*EXERCISE PASSAGE*.
---------------

Re: About corundum

254 views
Skip to first unread message

Alex Forencich

unread,
Oct 13, 2020, 5:06:45 PM10/13/20
to Tao Wang, corund...@googlegroups.com
Tao-

Thanks for your questions!  If you don't mind, I'm going to respond on
the list as this may be useful to other people as well. 

That's correct, each interface contains one set of queues and appears as
a separate network interface at the operating system level, while each
interface can then contain multiple ports that share the same set of
queues. 

In this case, which packets go out which ports is determined by the
schedulers, and since each port has its own scheduler, the mapping of
queues to ports can be changed dynamically under hardware control
without any input from the operating system.  This is intended to
support various experimental network architectures that utilize multiple
uplinks from each host.  In the receive direction, incoming packets from
multiple ports are simply multiplexed into the same set of queues.  The
hand-off to the ports is done atomically at the descriptor level - a
port makes a request to the interface descriptor fetch logic for a
descriptor for a certain queue, and either it gets a descriptor or the
operation fails due to the queue being empty or disabled.  There are no
issues with contention presuming there is sufficient PCIe bandwidth and
the host can keep the RX queues full. 

Some of this may make a little bit more sense when you consider the
history of Corundum.  It was originally developed with the eventual goal
of evaluating RotorNet
(http://cseweb.ucsd.edu/~gmporter/papers/sigcomm17-rotornet.pdf) and
Opera (https://cseweb.ucsd.edu/~snoeren/papers/opera-nsdi20.pdf).  In
that network, each host has multiple uplinks, different traffic must be
sent over each of the uplinks during different timeslots, and all of
this must be done under hardware control to ensure sufficient precision
in packet transmit timing.  The idea is that software sends data to
different NIC queues based on the ultimate destination, and then it is
up to the NIC schedulers to decide not only when to send data from each
queue, but also which port to use. 

Another potential application would be something like P-FatTree
(https://cseweb.ucsd.edu/~snoeren/papers/ptree-hotnets16.pdf), again
where hosts have multiple uplinks and there could be some benefit to
presenting a unified interface to the OS while permitting flow steering
across multiple ports on the NIC under hardware control.  Performing the
flow steering after the transmit queue means potentially less reordering
and/or latency as you won't have packets already queued up in hardware
queues for transmission on one port when you want to migrate the flow to
a different port.  

There are potentially other applications for a NIC with this
capability.  Perhaps someone in the community has some innovative ideas
on what else can be done with this. 

If your network architecture doesn't need multiple ports on the same
interface, then just set PORTS_PER_IF to 1 and it will act like a normal
NIC.  IF_COUNT = 2, PORTS_PER_IF = 1 is exactly the same in terms of
functionality as an existing "dual-port" NIC. 

Alex Forencich

On 10/13/20 12:59 PM, Tao Wang wrote:
> Hi Alex,
>
> This is Tao Wang from NYU. Really appreciated that you open source
> your 100G NIC design and port it to many FPGA boards.
>
> But I am confused about the design of corundum. Specifically, it is
> hierarchical structure that corundum has FPGA at top, with multiple
> interfaces, which can have multiple ports. And each port has its own
> Tx/Rx engine to schedule the Tx/Rx queues. But they all share the same
> set of queues under the same interface.

---------------

*ACTIVITY LIST*.
**a.** Reproduce the Corundum thread between "Another potential application" and "done with this.", inclusive.
**b.** According to the Corundum thread, what determines which packets go out which ports?
**c.** Pick up the Corundum thread after its final line and continue writing it.

[Stored data entries]
---------------

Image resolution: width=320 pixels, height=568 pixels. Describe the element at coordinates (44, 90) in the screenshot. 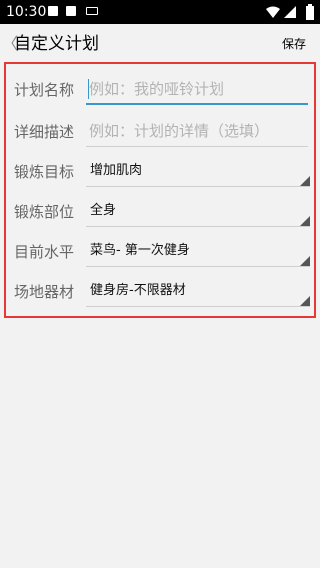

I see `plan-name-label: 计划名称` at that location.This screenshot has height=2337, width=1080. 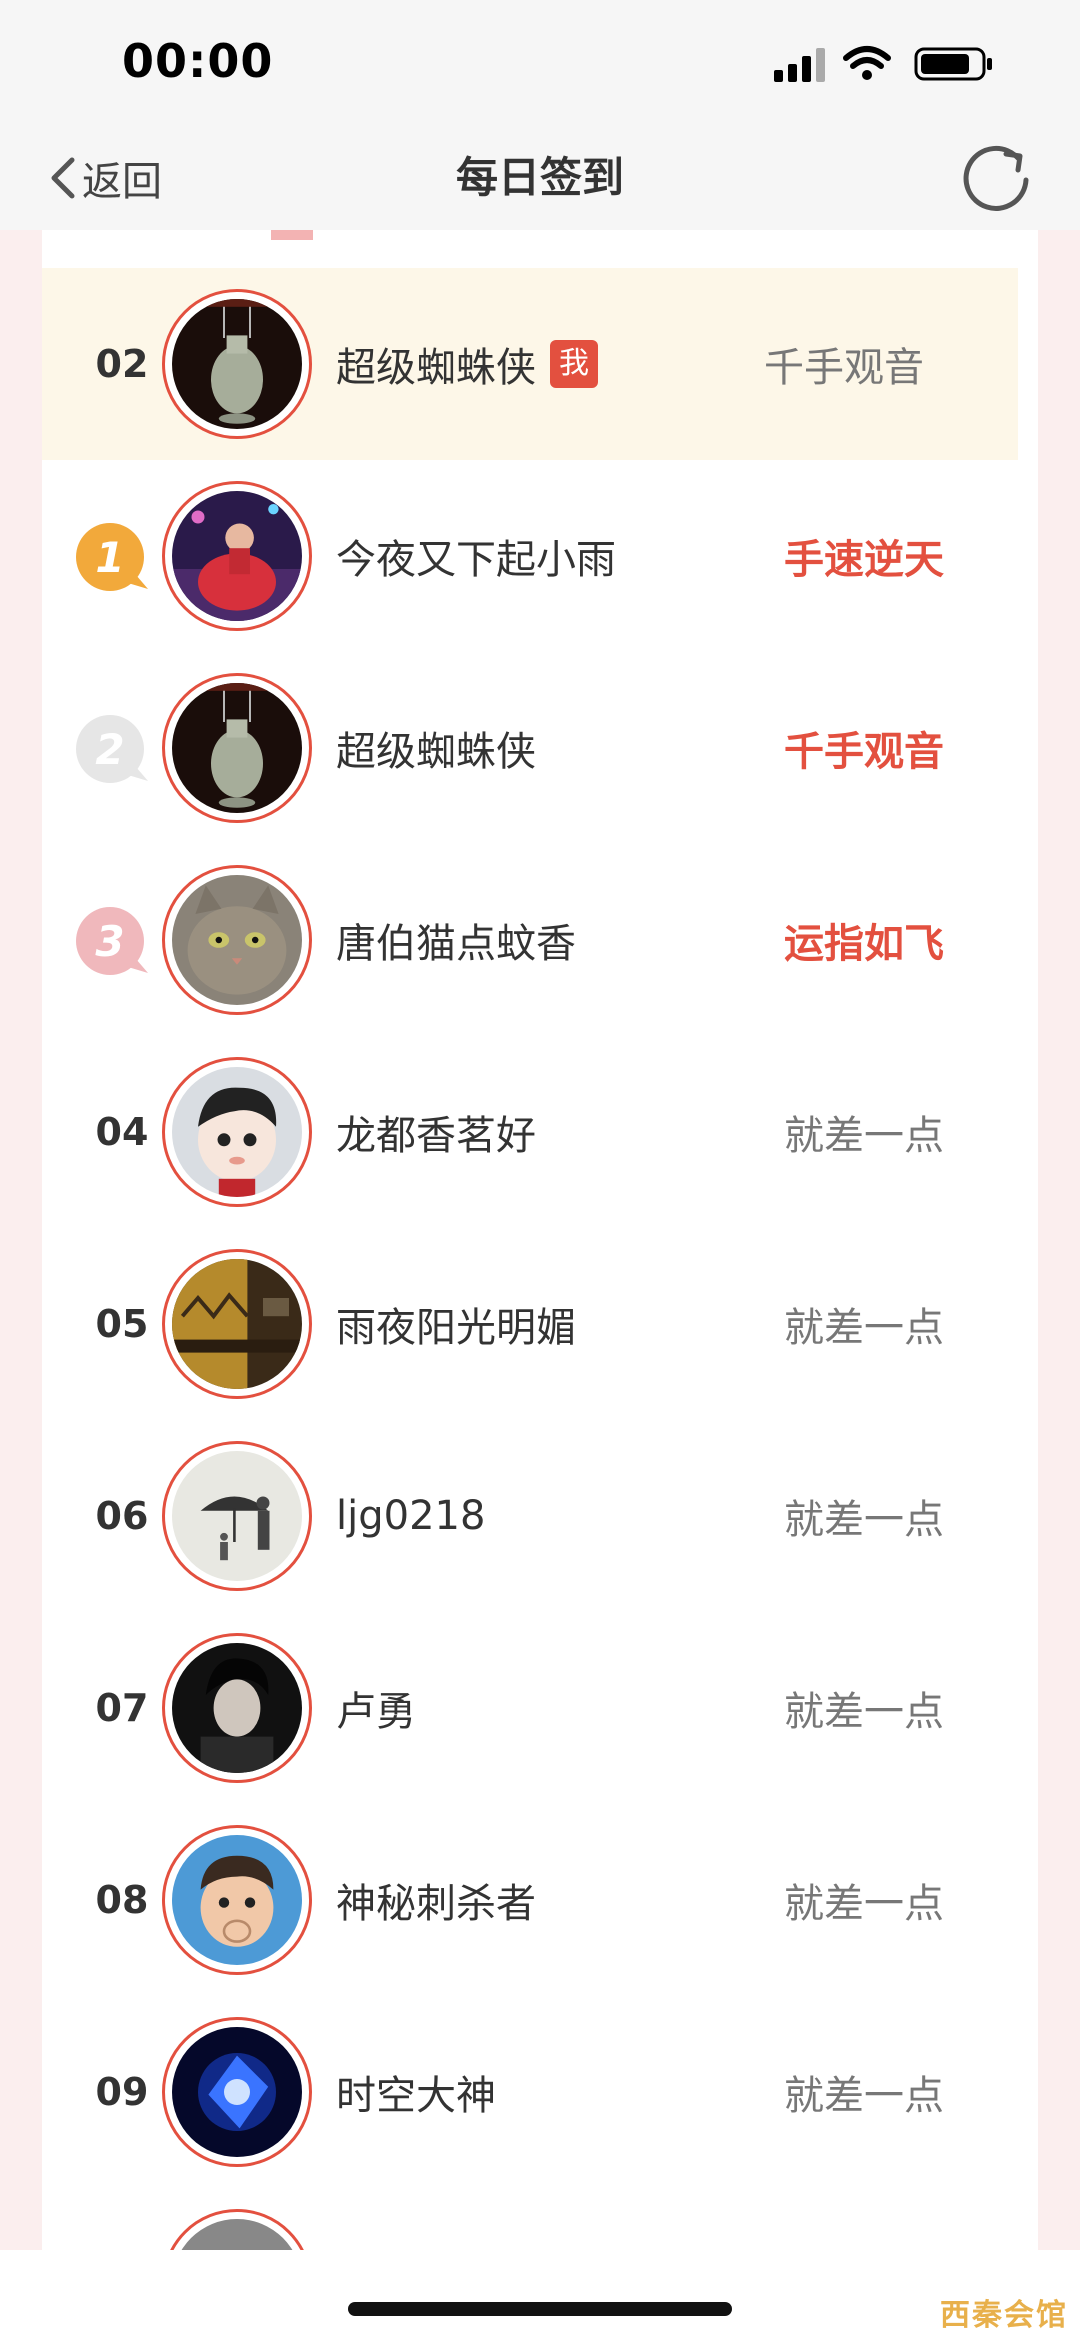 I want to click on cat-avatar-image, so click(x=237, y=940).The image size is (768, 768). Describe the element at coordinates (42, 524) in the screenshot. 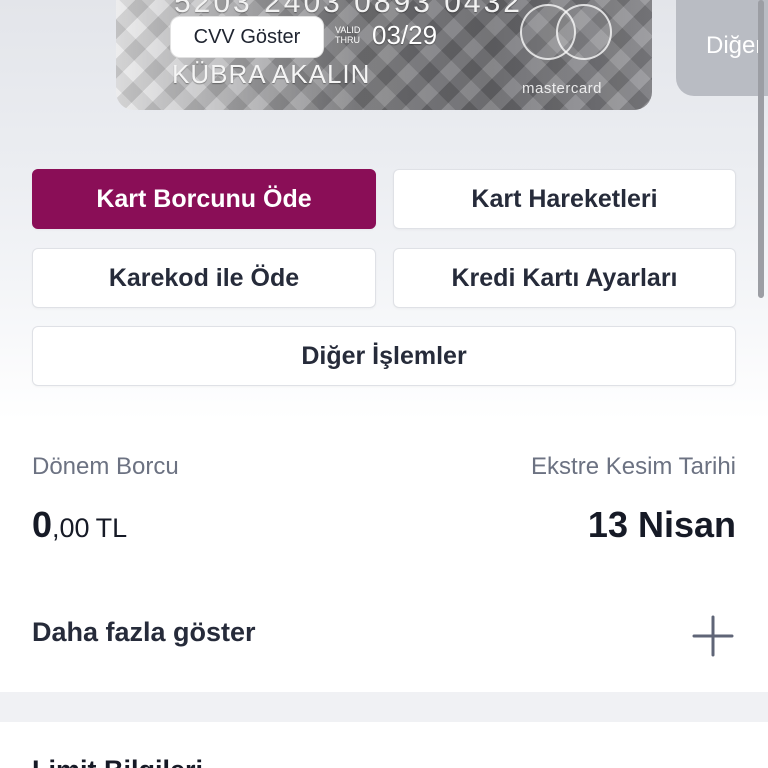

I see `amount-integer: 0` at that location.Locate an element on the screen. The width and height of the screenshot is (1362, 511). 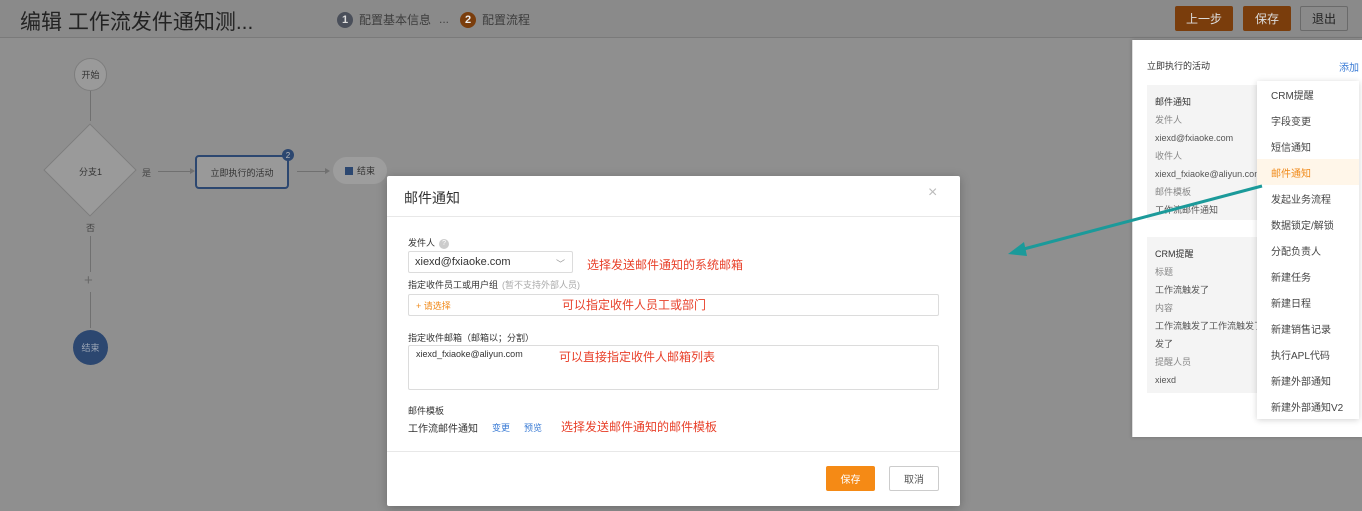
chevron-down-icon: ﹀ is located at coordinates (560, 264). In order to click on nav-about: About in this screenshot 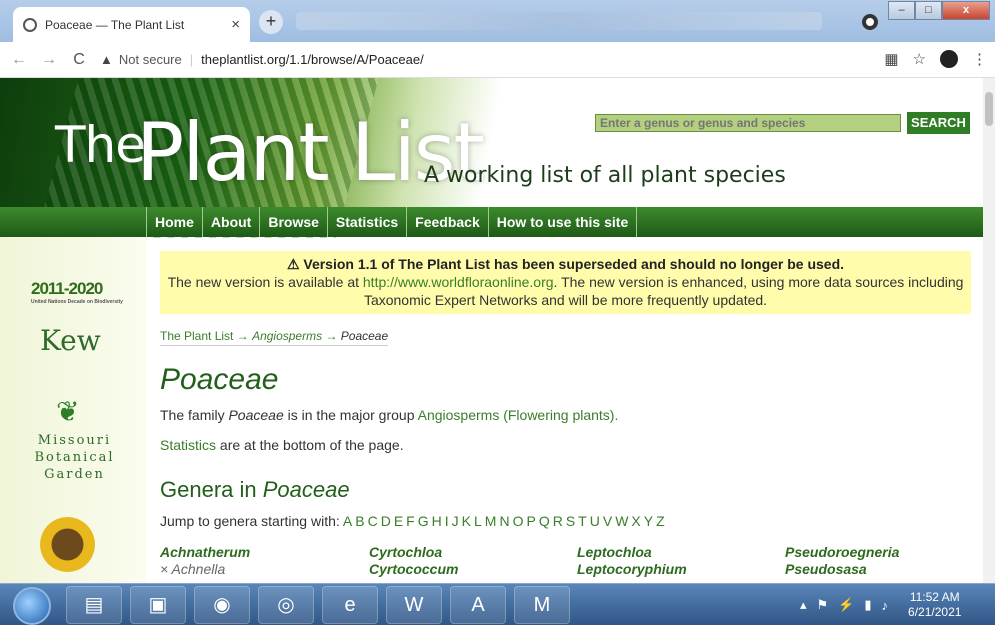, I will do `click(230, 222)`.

---------------

*TASK ANSWERS*.
**a.**
Another potential application would be something like P-FatTree
(https://cseweb.ucsd.edu/~snoeren/papers/ptree-hotnets16.pdf), again
where hosts have multiple uplinks and there could be some benefit to
presenting a unified interface to the OS while permitting flow steering
across multiple ports on the NIC under hardware control.  Performing the
flow steering after the transmit queue means potentially less reordering
and/or latency as you won't have packets already queued up in hardware
queues for transmission on one port when you want to migrate the flow to
a different port.  

There are potentially other applications for a NIC with this
capability.  Perhaps someone in the community has some innovative ideas
on what else can be done with this.

**b.** The schedulers determine it, with each port having its own scheduler.

**c.**
>
> If my understanding is correct, my question is:
>
> Is there any contention between the ports? how to resolve it?
>
> Another thing is that as you plot in the Figure 2, the typical
> design of this datapath is every interface has one port which is
> responsible for all the Tx/Rx queues. So what the rationale to have
> such multi-ports design?
>
> Could you please shed some lights on this?
>
> Thanks in advance.
>
> Best,
> Tao

Alex Forencich

unread,
Oct 13, 2020, 6:47:54 PM10/13/20
to Tao Wang, corund...@googlegroups.com
Each port has its own independent scheduler.  The scheduler is not
shared across ports.  So if you have one interface with two ports,
you'll have two independent schedulers, one for each port.  The idea is
that each port can independently determine which queues it wants to send
from at any given time. 

On the RX path, there is one RX engine associated with each physical
port.  When a packet arrives on the port, the RX engine associated with
that port requests a descriptor from the appropriate RX queue. 
Currently, the RX queue is selected via RSS flow hashing, but I'm hoping
to make this more general. 

Alex Forencich

On 10/13/20 3:36 PM, Tao Wang wrote:
> Thanks for your clarification.
>
> To zoom in, for the TX path, is the TX scheduler shared across multiple ports in the same interface?
>
> The TX schedule will choose one transmit engine in those ports to send out packets from a specific queue, right?
>
> But for the RX path, how do we know which Rx engine (or port) should process that receive request?

Alex Forencich

unread,
Oct 13, 2020, 7:55:19 PM10/13/20
to Tao Wang, corund...@googlegroups.com

Sure, you could have one scheduler that simply sends transmit commands to the individual ports if you want to go that route.  There is nothing inherent to the design that requires one scheduler per port.  For RotorNet, each port needs to run an independent TDMA schedule, so it makes sense to have separate schedulers for that application.  But other applications may have different requirements. 

Nobody invokes the schedulers, they operate independently.  The schedulers receive doorbell events from the queue handling logic when the driver enqueues packets, and are expected to track the queue empty/not empty state for each queue.  The schedulers then generate transmit commands that are sent to the TX engine on the port.  The TX engine then attempts to send a packet, and reports back to the scheduler either that the packet was sent, or that the send failed because the queue was empty or disabled.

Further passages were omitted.